Au regard de l’importance de la chrétienté sur le continent, le pape est une figure marquante en Afrique. Au-delà des appartenances religieuses, Benoît XVI suscitait l’admiration de centaines de millions d’Africains, en raison du panache avec lequel il a renoncé, en 2013, à la charge pontificale. On le respectait d’autant plus que sa démission était exemplaire, pour de nombreux peuples subissant des dirigeants qu’ils n’ont, parfois, même pas choisis, et qui s’imposent à eux au mépris des limites constitutionnelles.
Beaucoup auraient tout donné pour voir leurs propres dirigeants prendre exemple sur ce pape, qui était, après tout, un chef d’État comme les leurs. Certes, un tout petit État, le Vatican. Mais le peuple des fidèles catholiques qui se reconnaît dans le pape compte plus de deux milliards et demi d’âmes.
En quoi donc les dirigeants africains peuvent-ils prendre exemple sur Benoît XVI ?

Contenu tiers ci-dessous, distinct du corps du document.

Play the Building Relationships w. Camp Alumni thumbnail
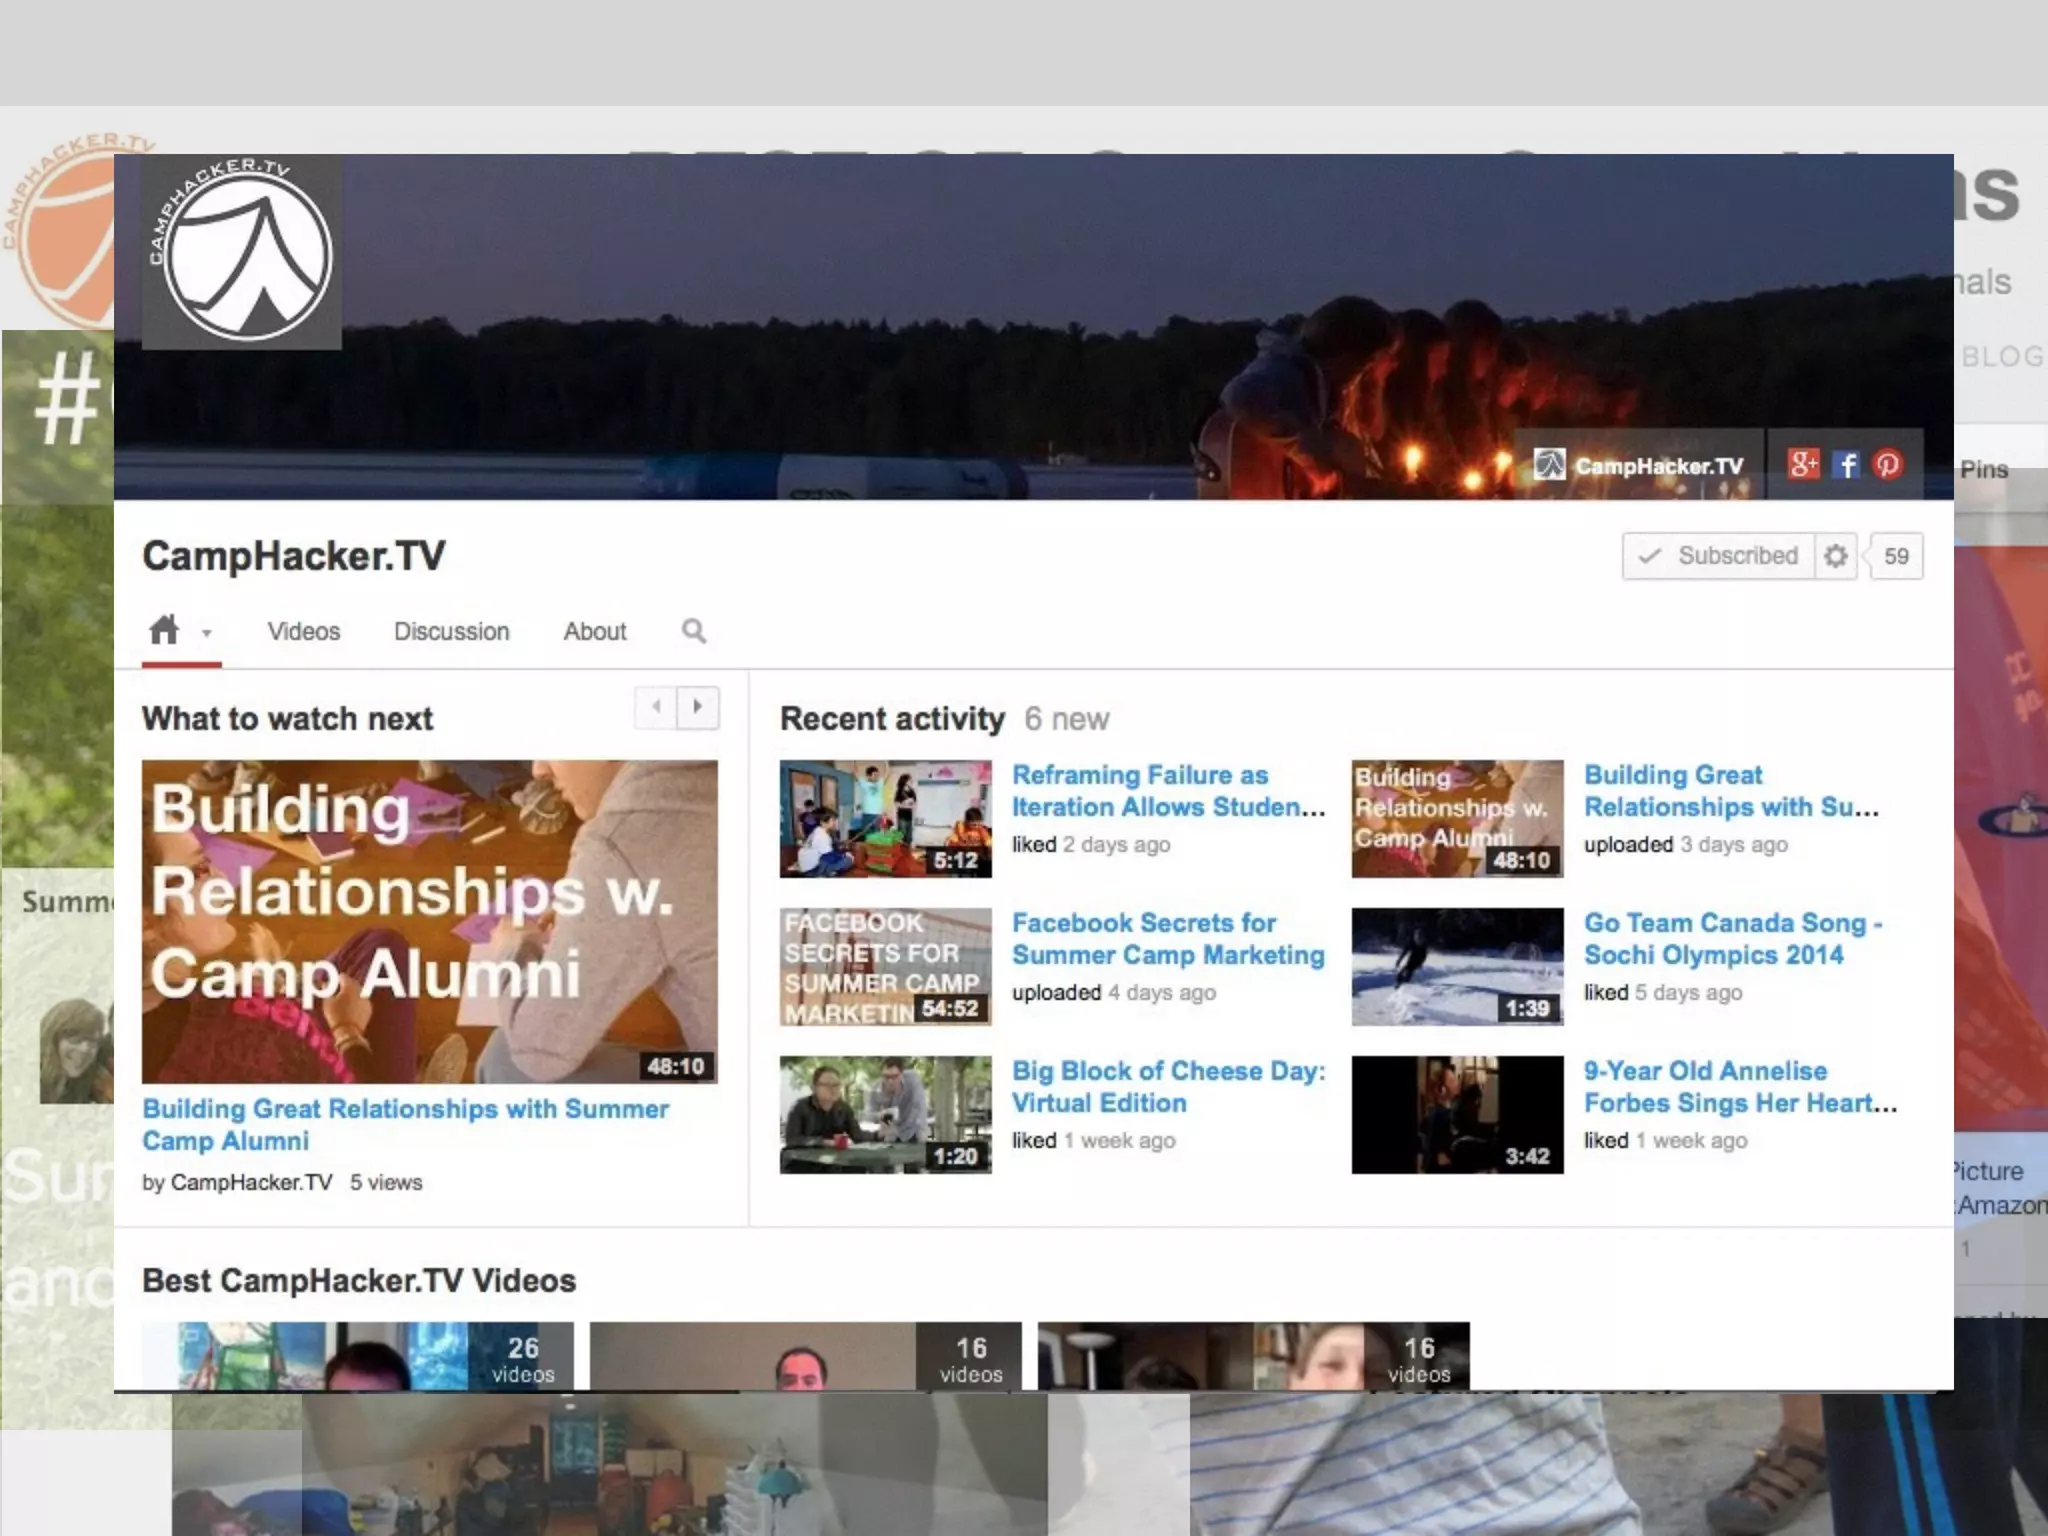The width and height of the screenshot is (2048, 1536). (429, 921)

Les motifs avancés à l’époque par Benoît XVI pour justifier sa démission sont un condensé assez précis du sens du devoir que tant d’Africains attendraient de leurs dirigeants : « Dans le monde d’aujourd’hui, agité par des questions de grande importance pour la vie de la foi, pour gouverner la barque de Saint-Pierre et annoncer l’Évangile, la vigueur de l’esprit et du corps est aussi nécessaire, vigueur qui, ces derniers mois, s’est amoindrie en moi d’une telle manière que je dois reconnaître mon incapacité à bien administrer le ministère qui m’a été confié », disait-il.

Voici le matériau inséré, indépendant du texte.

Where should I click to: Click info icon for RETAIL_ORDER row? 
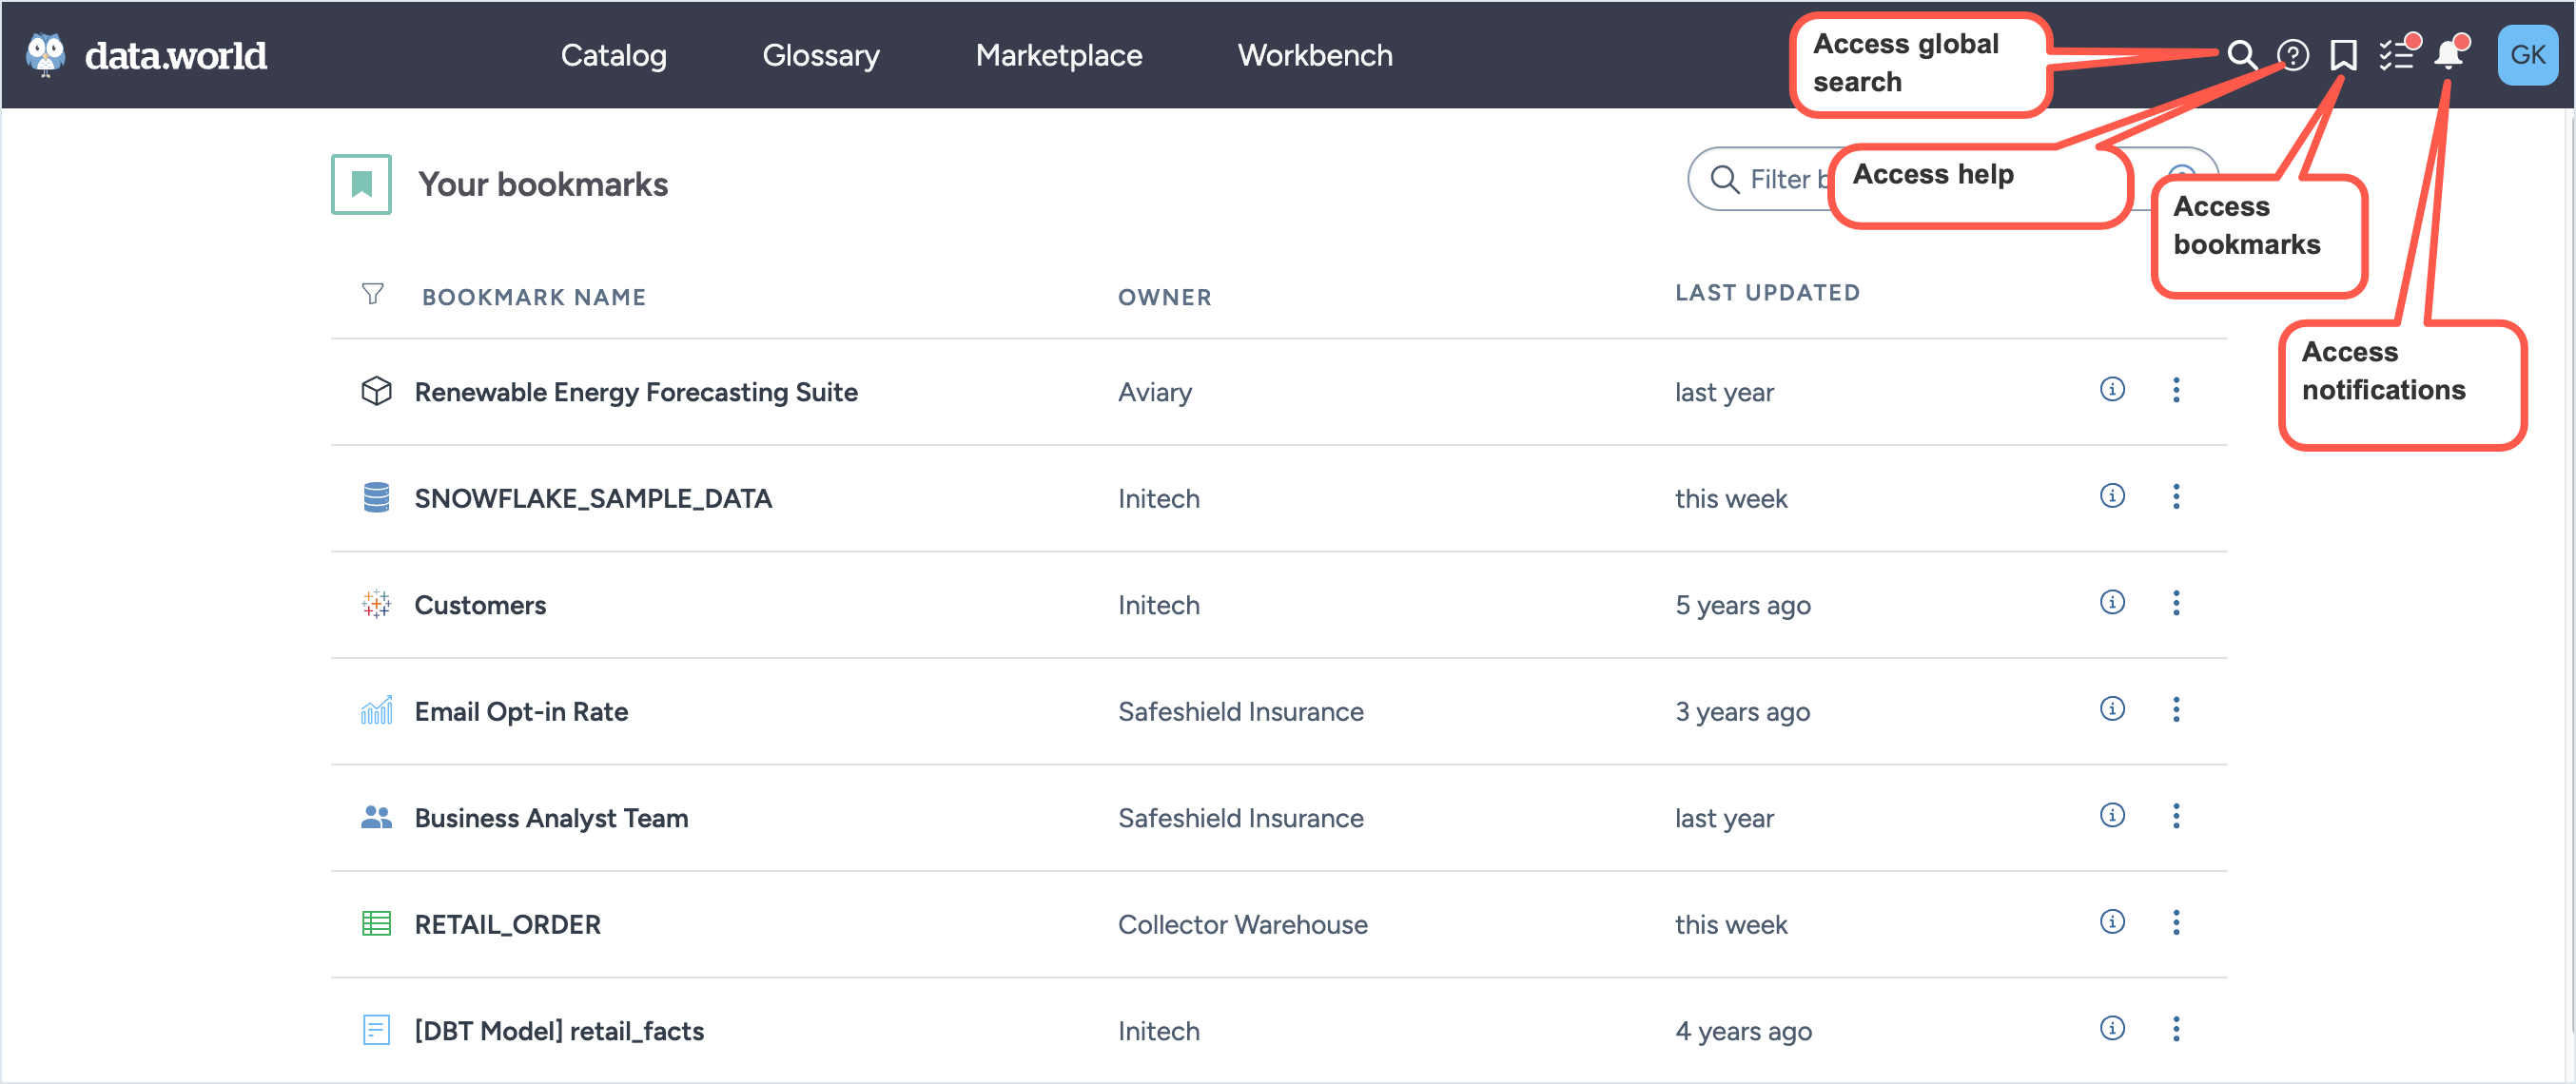(2112, 922)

Tant d’humilité, tant de courage, de désintéressement, rappelle, quelque part, l’injonction suggérant au dirigeant qui n’est pas, ou plus en mesure d’organiser, de diriger et de défendre le pays de ses pères, de céder le trône à plus valeureux. Il n’y a rien de déshonorant, en effet, à jeter l’éponge, lorsque l’on ne parvient pas à régler les problèmes du peuple que l’on prétend diriger. Benoît XVI aurait pu s’accrocher. Il avait, humblement, préféré laisser à l’Église la chance de se choisir un leader plus valeureux. Il faut savoir quitter la table, lorsque la force décline. Pour Benoît XVI, esprit brillant, théologien de très haut niveau, pianiste doué, polyglotte cultivé, doté d’un humour raffiné et d’une vocation permanente à la bonté, c’était, juste, une question de probité. S’incruster, aurait été une trahison.
Comment a-t-il pu alors se mettre le monde musulman à dos ?

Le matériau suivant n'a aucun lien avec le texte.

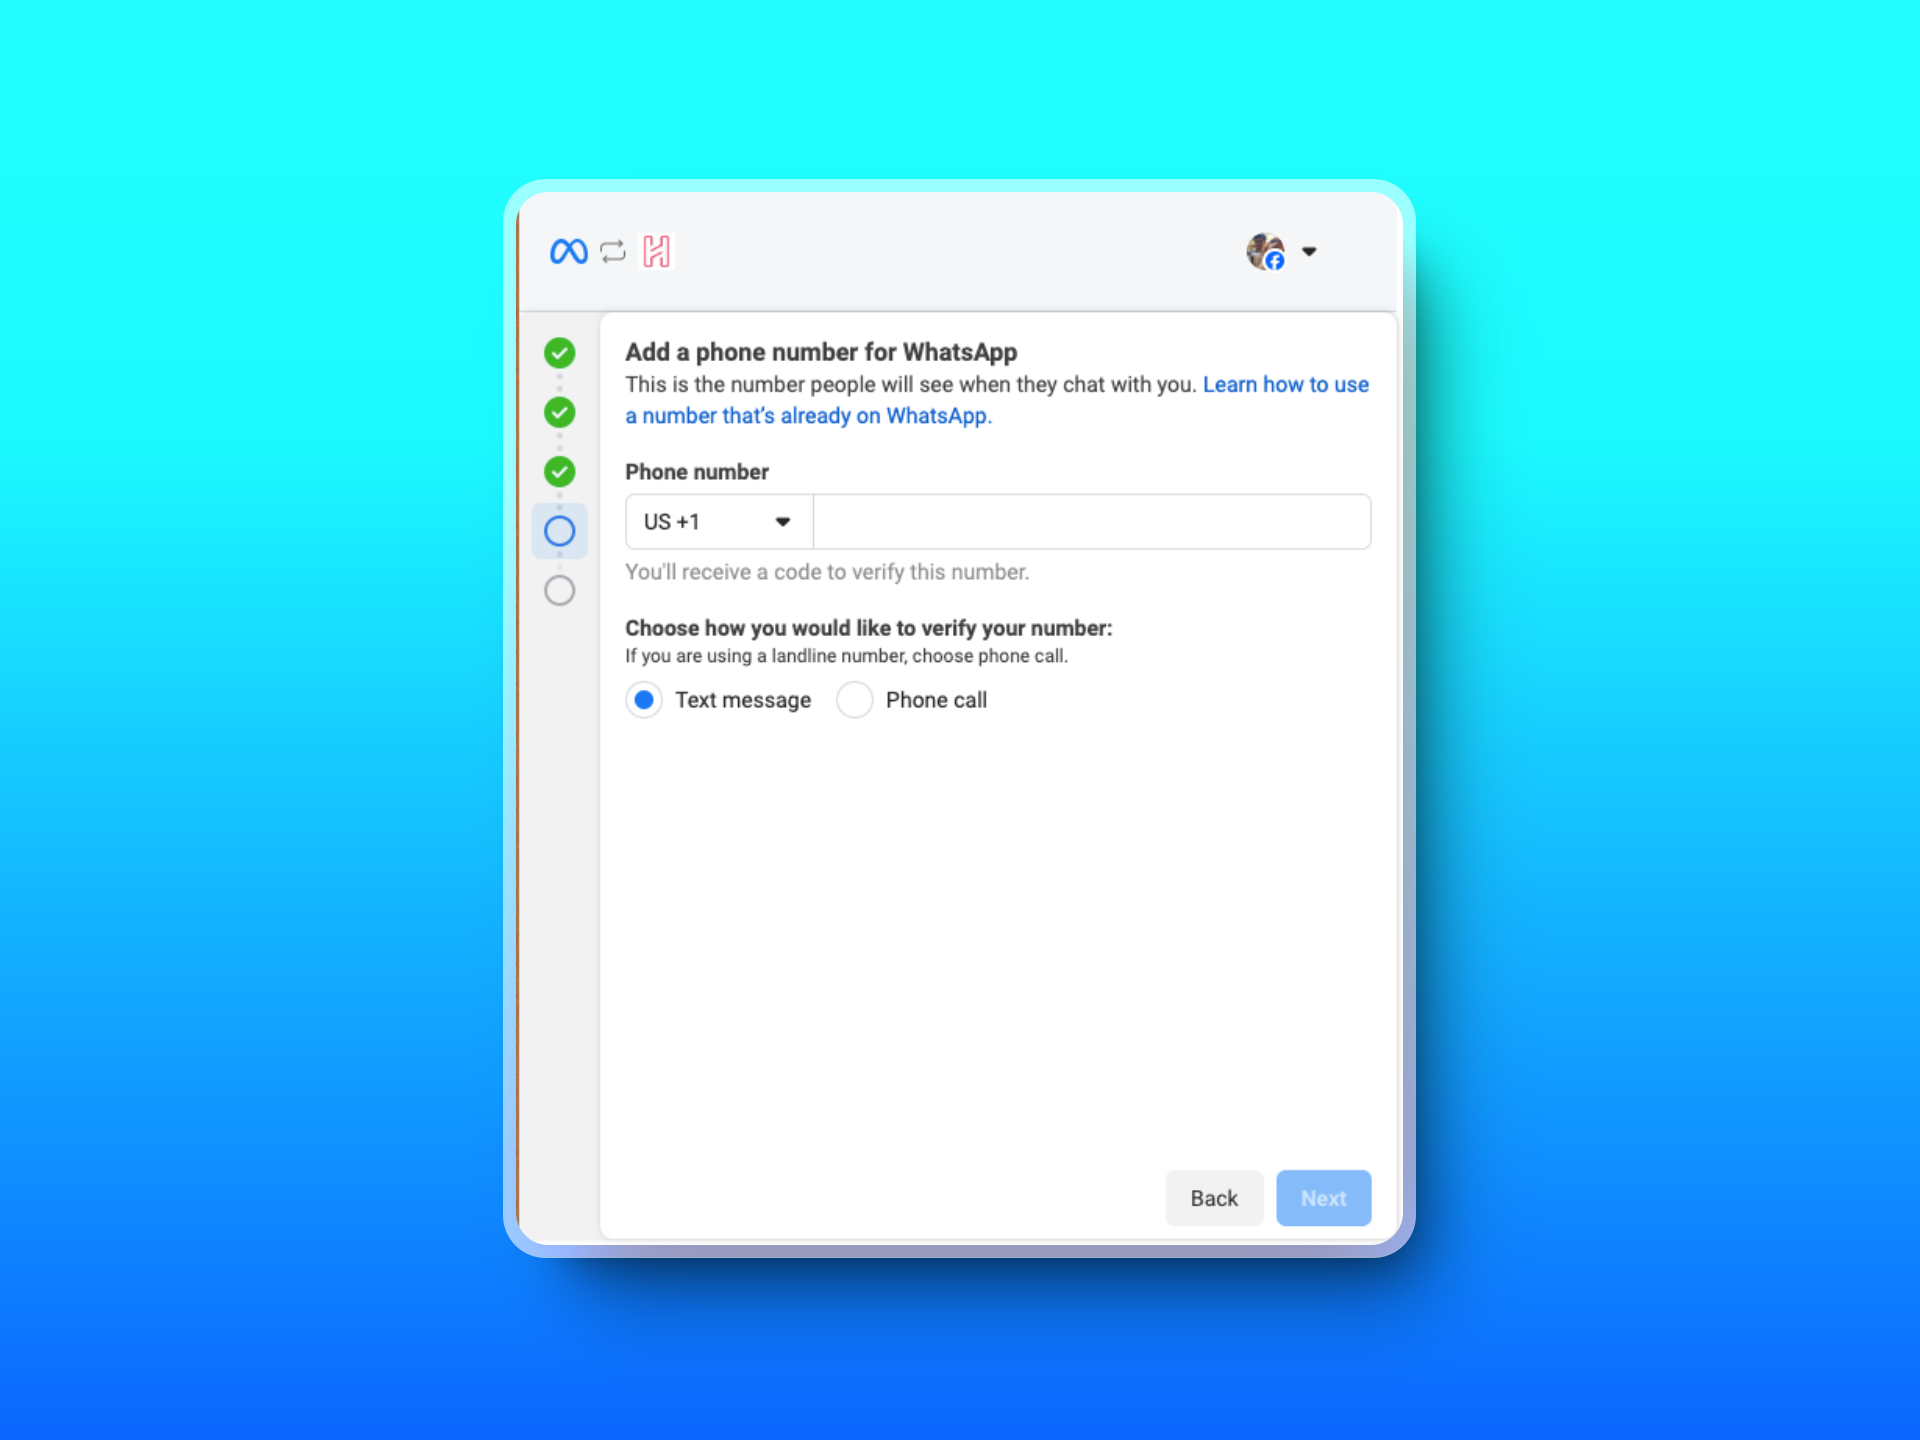Open Learn how to use number link
This screenshot has width=1920, height=1440.
[x=1285, y=385]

Pour agrémenter une analyse sur la foi et la raison, Benoît XVI, au milieu de ses pairs, universitaires, citait, ce jour-là, à Ratisbonne, Manuel II Paléologue, empereur byzantin du XVe siècle, avec qui il avait, au préalable, pris ses distances, d’abord en campant le décor : « L’empereur s’adresse à son interlocuteur d’une manière étonnamment abrupte, pour nous inacceptable, qui nous surprend », dit-il.
Puis on ouvre les guillemets, et l’empereur parle : « Montre-moi ce que Mahomet a apporté de nouveau, et tu ne trouveras que du mauvais et de l’inhumain, comme ceci : il a prescrit de répandre par l’épée la foi qu’il prêchait. »
De cette surabondance de subtilités, une dépêche d’agence tirera une phrase d’une simplicité désastreuse, Benoît XVI : « Mahomet n’a apporté que du mauvais et de l’inhumain. »
Ce pape de l’écrit, si précis dans sa réflexion, et d’une clarté totale dans l’expression de ses idées, ne pouvait être plus accablé. Dans son testament spirituel, divulgué au soir de sa mort, il écrit : « À tous ceux à qui j’ai fait du tort d’une manière ou d’une autre, je demande pardon, du fond du cœur. »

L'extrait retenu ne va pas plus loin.